What to produce: Go to the line below that contains "Screen dimensions: 946x809". From there to the end of the records, reproduce each line exactly, except the pictures.

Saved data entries
------

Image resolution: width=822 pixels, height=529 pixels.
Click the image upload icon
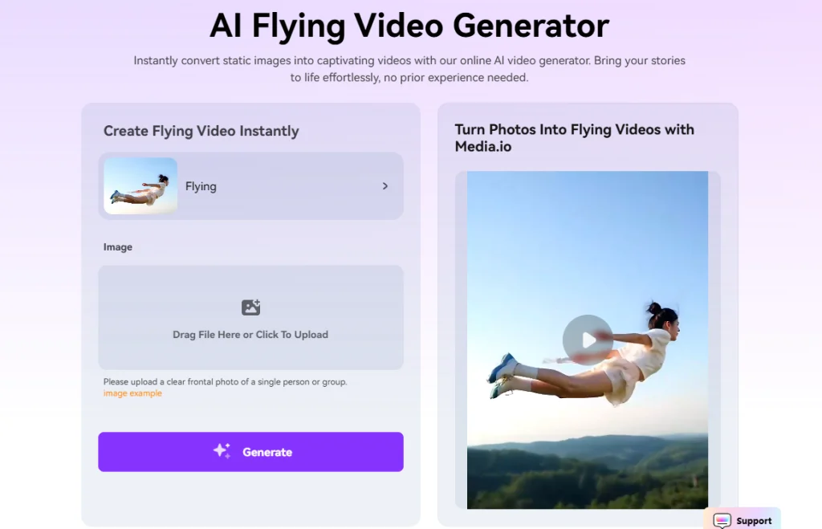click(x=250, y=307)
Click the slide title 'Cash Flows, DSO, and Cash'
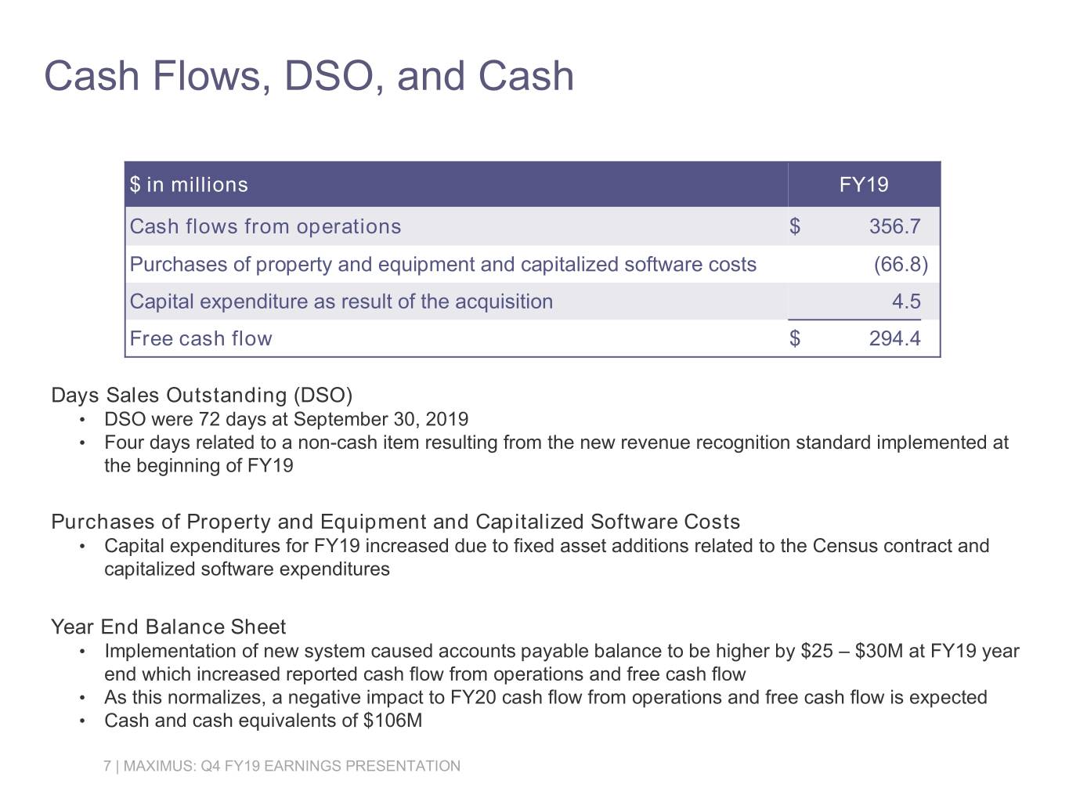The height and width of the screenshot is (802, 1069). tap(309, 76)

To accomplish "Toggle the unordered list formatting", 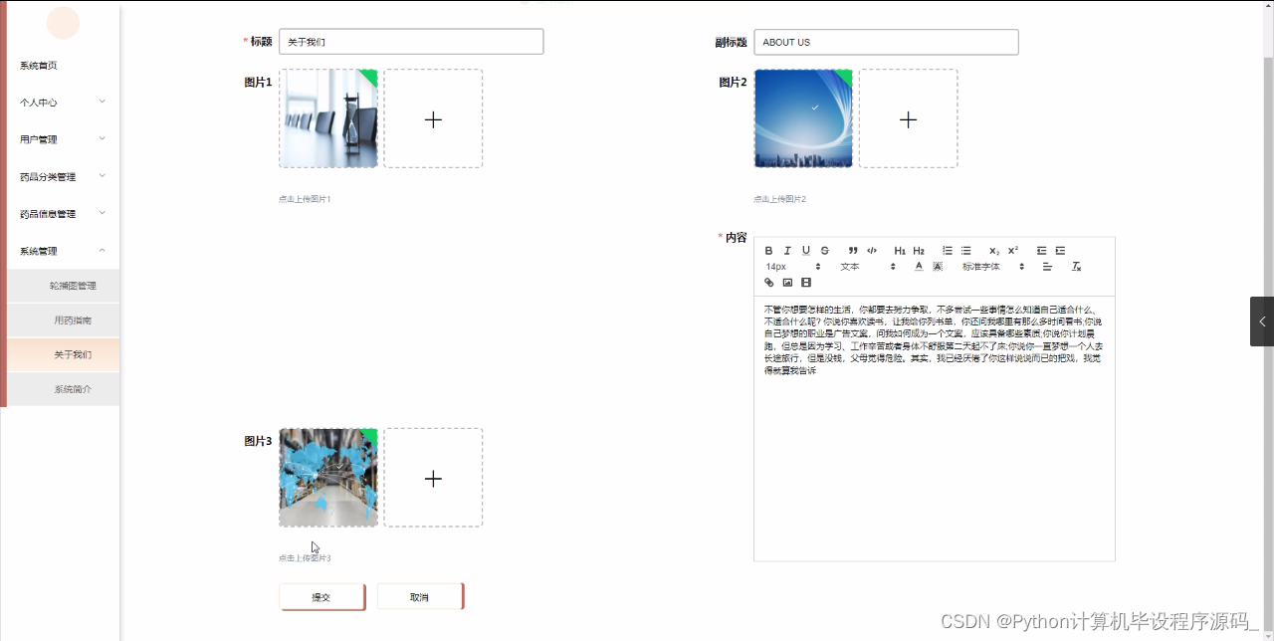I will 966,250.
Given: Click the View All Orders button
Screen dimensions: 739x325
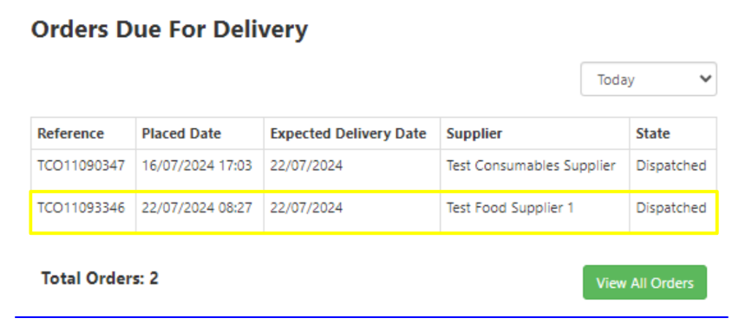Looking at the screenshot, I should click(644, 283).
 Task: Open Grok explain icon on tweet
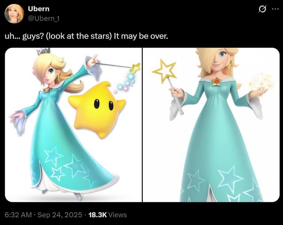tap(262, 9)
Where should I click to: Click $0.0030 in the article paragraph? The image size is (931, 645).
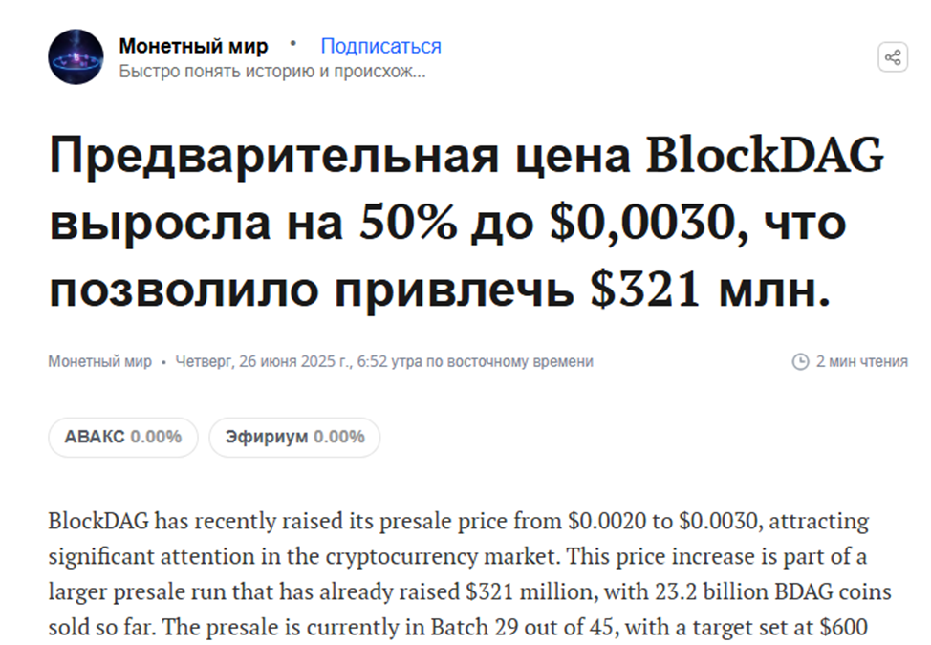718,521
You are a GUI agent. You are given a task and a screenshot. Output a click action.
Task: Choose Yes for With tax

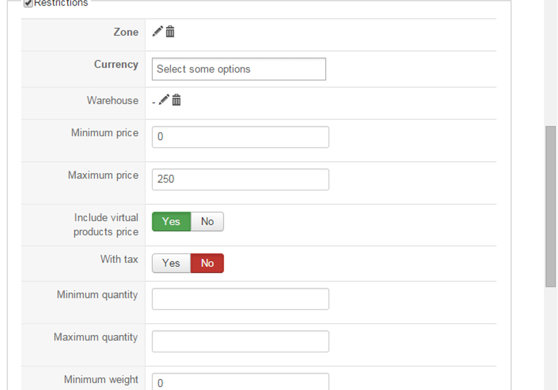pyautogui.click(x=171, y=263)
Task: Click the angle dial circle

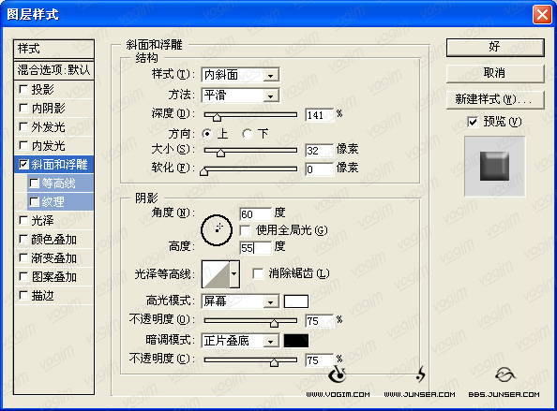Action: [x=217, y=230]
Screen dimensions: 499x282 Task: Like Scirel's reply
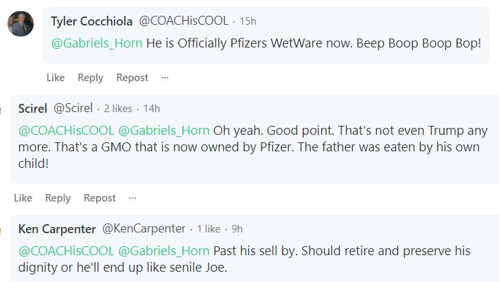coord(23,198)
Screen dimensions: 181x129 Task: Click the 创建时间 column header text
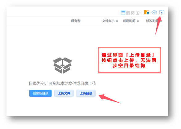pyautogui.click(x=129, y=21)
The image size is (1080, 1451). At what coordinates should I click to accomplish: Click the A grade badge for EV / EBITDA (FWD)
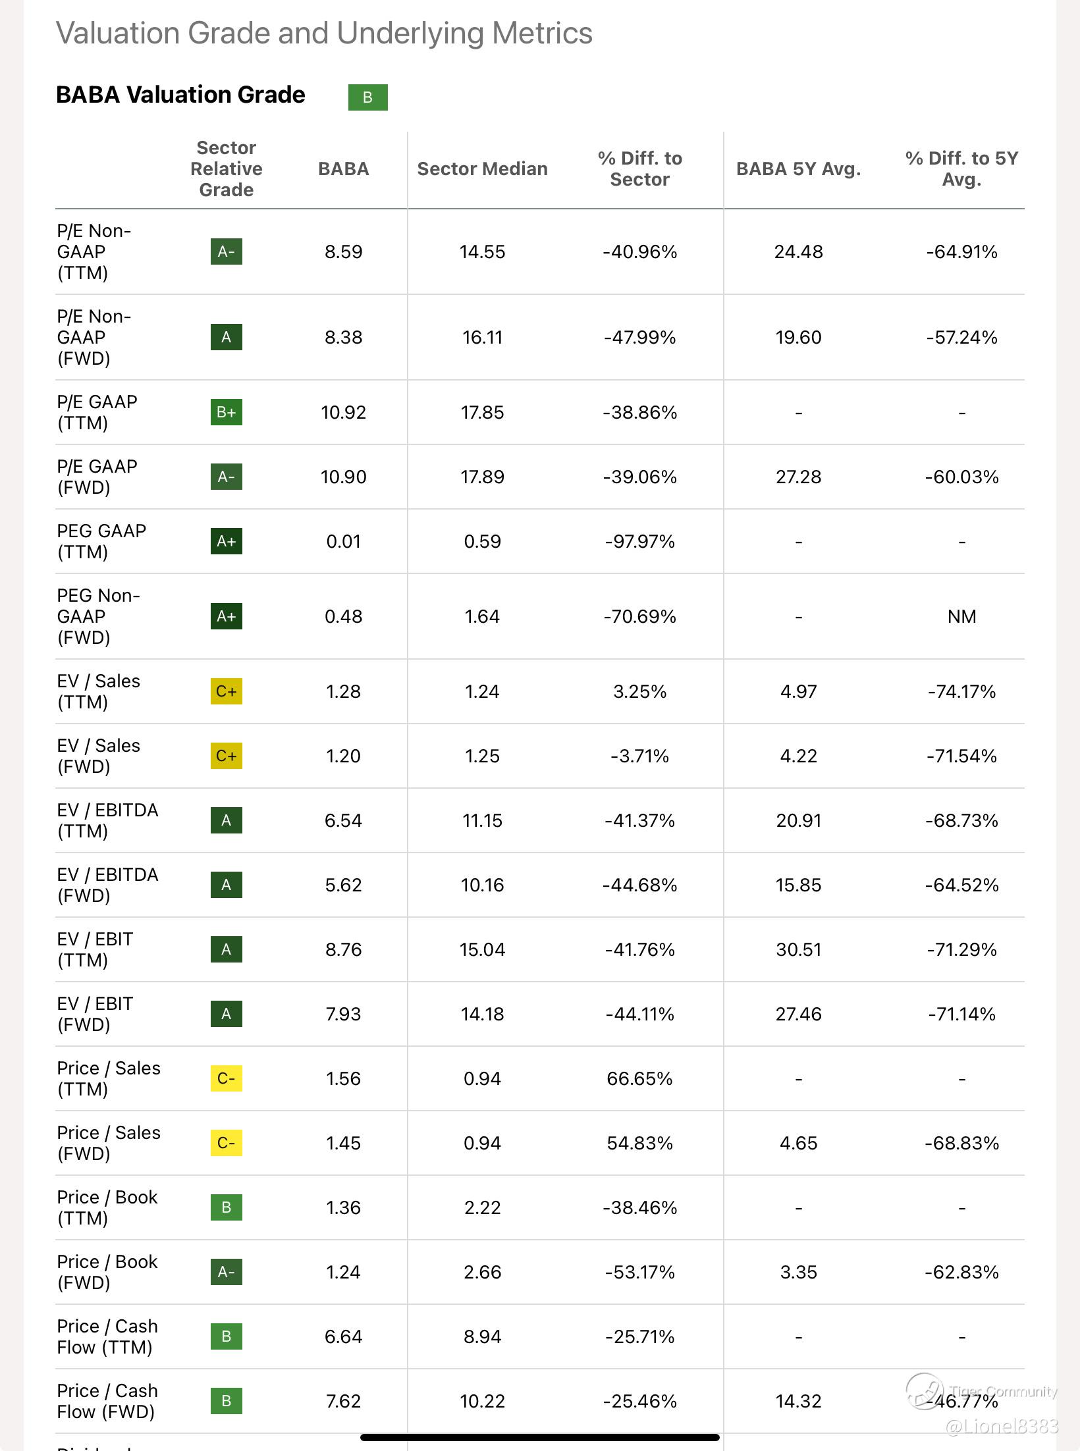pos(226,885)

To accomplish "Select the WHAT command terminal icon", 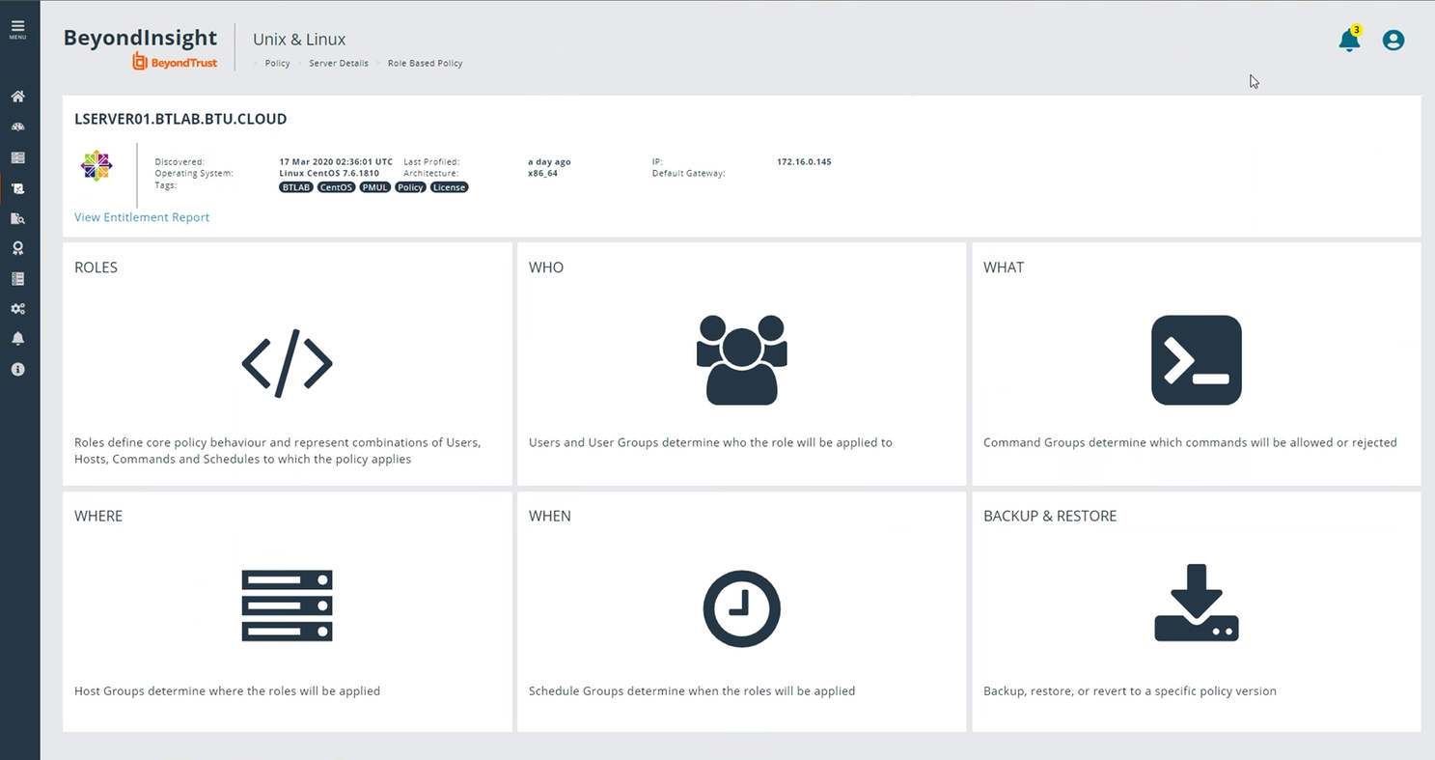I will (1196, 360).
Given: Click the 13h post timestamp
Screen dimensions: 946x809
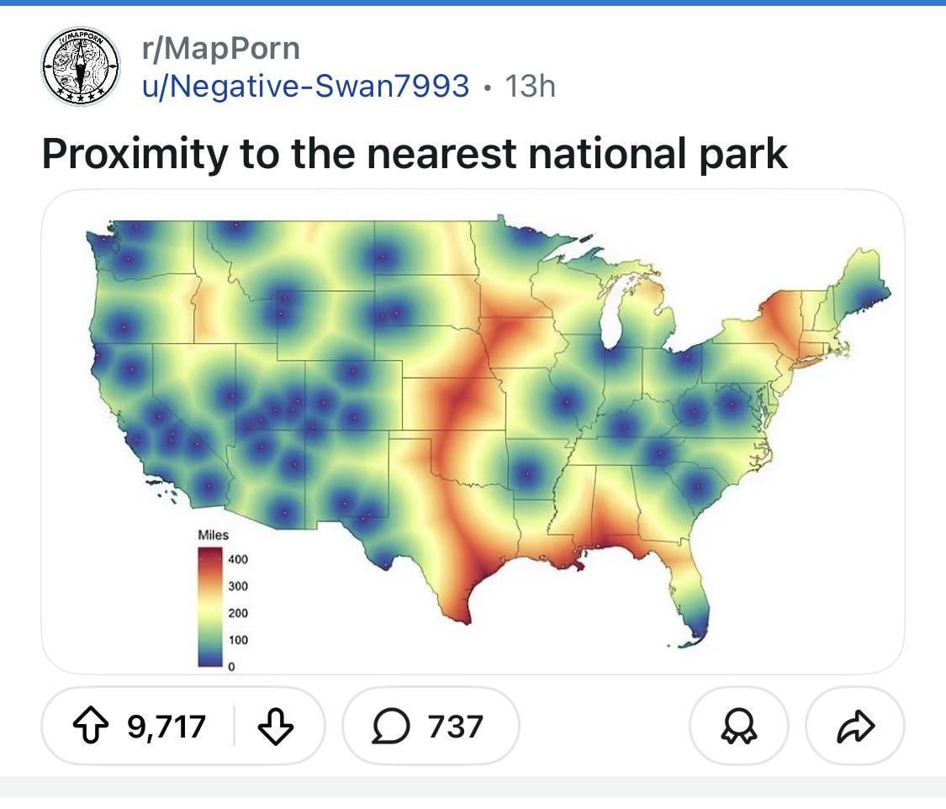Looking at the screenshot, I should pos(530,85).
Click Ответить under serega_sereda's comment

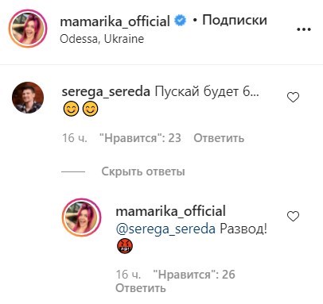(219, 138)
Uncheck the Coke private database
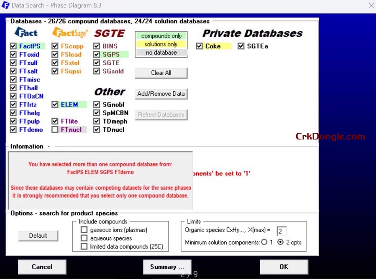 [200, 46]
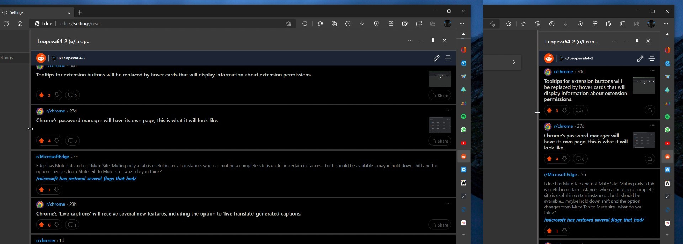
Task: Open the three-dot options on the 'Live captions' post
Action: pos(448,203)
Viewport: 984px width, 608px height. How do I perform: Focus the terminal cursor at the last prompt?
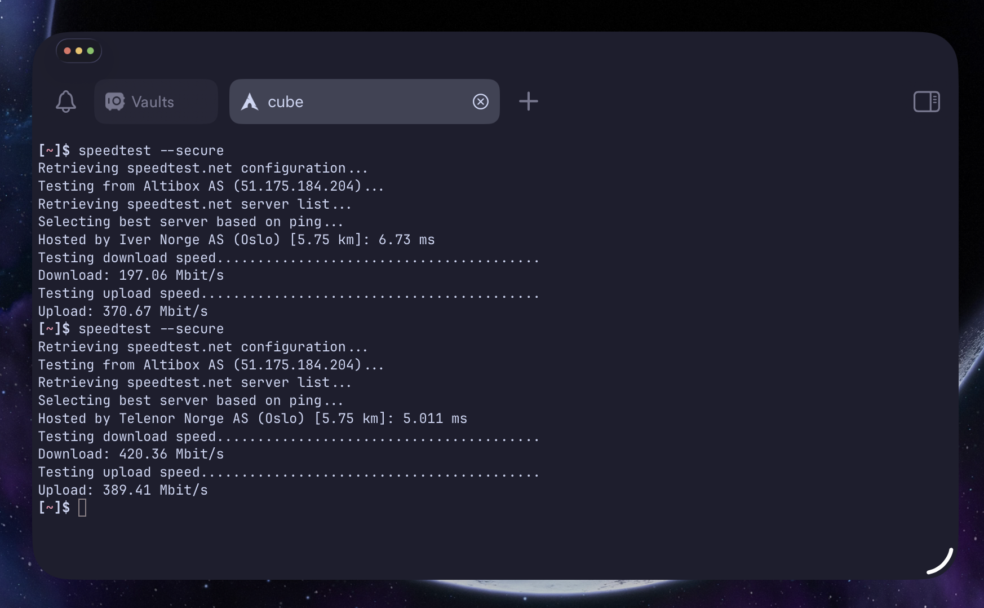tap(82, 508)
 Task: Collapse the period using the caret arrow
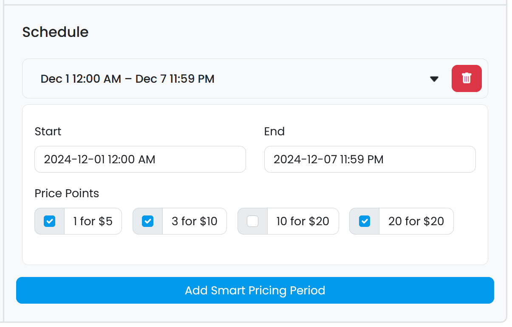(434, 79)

------

Task result:
Screen dimensions: 946x809
Looking at the screenshot, I should pos(530,85).
Click Ответить under serega_sereda's comment

(219, 138)
Uncheck the Coke private database
 [200, 46]
Task: Open the three-dot options on the 'Live captions' post
Action: pos(448,203)
Viewport: 984px width, 608px height. How do I perform: Focus the terminal cursor at the last prompt?
tap(82, 508)
 Task: Collapse the period using the caret arrow
(434, 79)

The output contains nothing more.